While developing h2incn I needed a way to insert and search for defined values quickly. Using my recently developed FNV-1 hash algorithm I've created a hash map (basically an array of pointers indexed by the hash value) with collisions now handled by a Binary Tree.

The files can be found at:

http://sourceforge.net/projects/h2incn/

The Binary Tree assembles in both 32-bit and 64-bit Linux and Windows. It is not a balanced tree nor does it permit duplicates but it's perfect for this application. Node deletion is not completed yet but will be in the next few days. All assembly files use Nasm syntax, of course ;)

Download the files bintree.asm and bintree.inc for the implementation. Download hashmap.c and hashmap.h which shows it's usage.

This project relates well with the NASMX project. And yes, you can now download the tarball and compile and execute h2incn as it's slightly more stable although not feature complete yet. I'm still trucking along with development...

Is it worthwhile using a binary tree instead of a simple linked-list data structure? The purpose of the H(x) is to reduce collisions as much as possible; how many collisions are you getting?

My goal was simply to provide a Nasm syntax assembly implementation of a Binary Tree for myself and anybody else that might benefit from it. It is implemented using recursion but is quite fast. I'm not overly concerned with shaving micro-seconds off execution time at this point.

With regard to collisions I've noticed that the hash algorithm I'm currently using is not providing the proper spread across the hash map. I have created a 32K pointer array hash map with each slot potentially holding a root pointer to a binary tree. After testing I noticed that collisions are occuring almost 50% of the time, thus a file containing 1000 defines has approximately 500 collisions occuring. A 32K map provides plenty of potential space and collisions at such a low watermark irks my 'taters a bit! :shock:

So I'm pondering either the possibility that a) The hash algorithm is truly not designed for 16-bit hashs; b) My conversion from 32-bit to 16-bit is flawed, or c) I need a better algorithm more suitable for 16-bit hashing.

I originally ruled out CRC16 as too heavy for my requirements but may reconsider. If anyone has suggestions regarding any of the above I'd appreciate your input.

No wonder your hashing algorithm produces 50 percent collisions when trying to map 32K unique entries using 16 bit resolution - notice that you only have 64K possible one-to-one mappings!

I don't think *any* hashing algorithm will get around the fact that your keyspace is inadequate for the number of entries you are trying to map. Is there some reason that you insist on 16 bit keys?

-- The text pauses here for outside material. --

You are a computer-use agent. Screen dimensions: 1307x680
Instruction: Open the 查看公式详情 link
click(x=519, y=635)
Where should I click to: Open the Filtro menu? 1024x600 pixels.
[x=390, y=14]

If you had stuck with the original 32bit keyspace you would have a 1 in 4.3 billion chance of colliding (regardless of the complexity of the hashing algo).. is the cost of storing an extra 2 bytes per entry really that bad?

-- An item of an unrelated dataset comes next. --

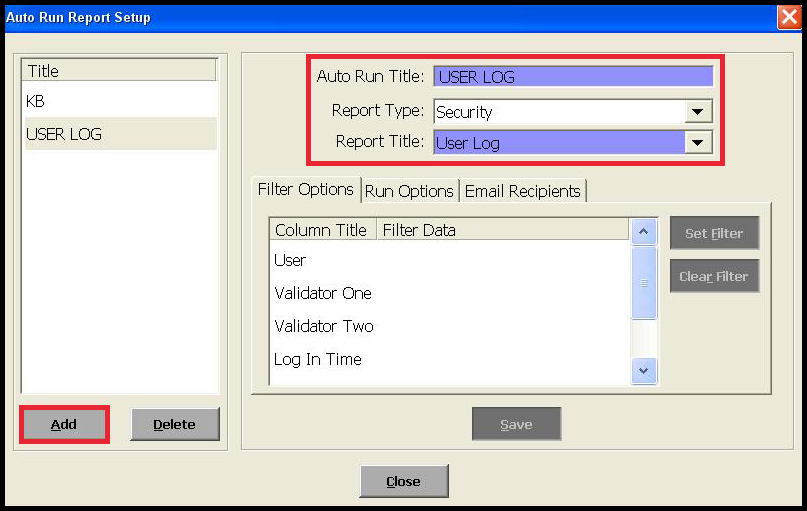Click the filter list scrollbar thumb

[x=645, y=283]
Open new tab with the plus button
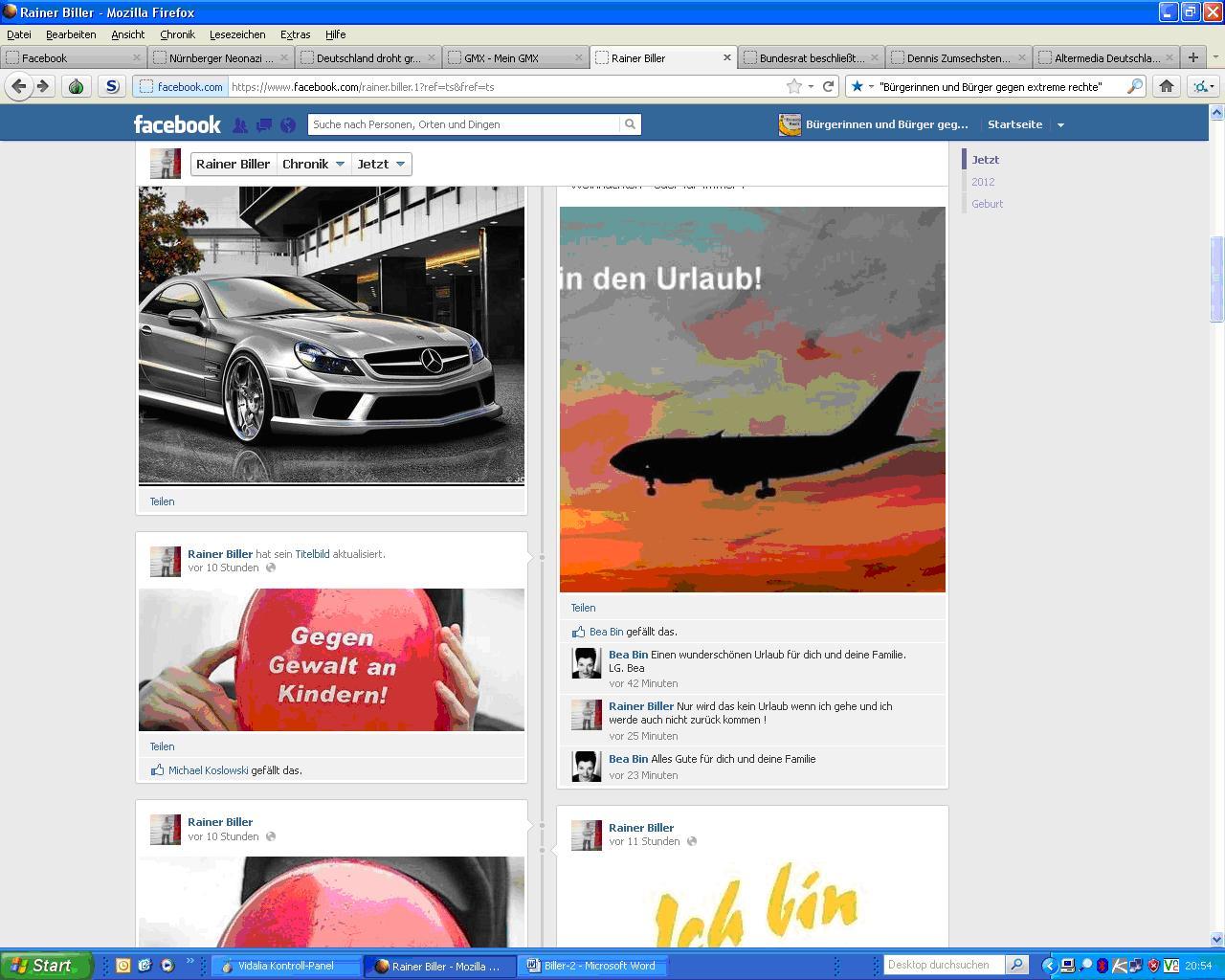The height and width of the screenshot is (980, 1225). 1192,57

I don't think *any* hashing algorithm will get around the fact that your keyspace is inadequate for the number of entries you are trying to map. Is there some reason that you insist on 16 bit keys? If you had stuck with the original 32bit keyspace you would have a 1 in 4.3 billion chance of colliding (regardless of the complexity of the hashing algo).. is the cost of storing an extra 2 bytes per entry really that bad?

No wonder your hashing algorithm produces 50 percent collisions when trying to map 32K unique entries using 16 bit resolution - notice that you only have 64K possible one-to-one mappings!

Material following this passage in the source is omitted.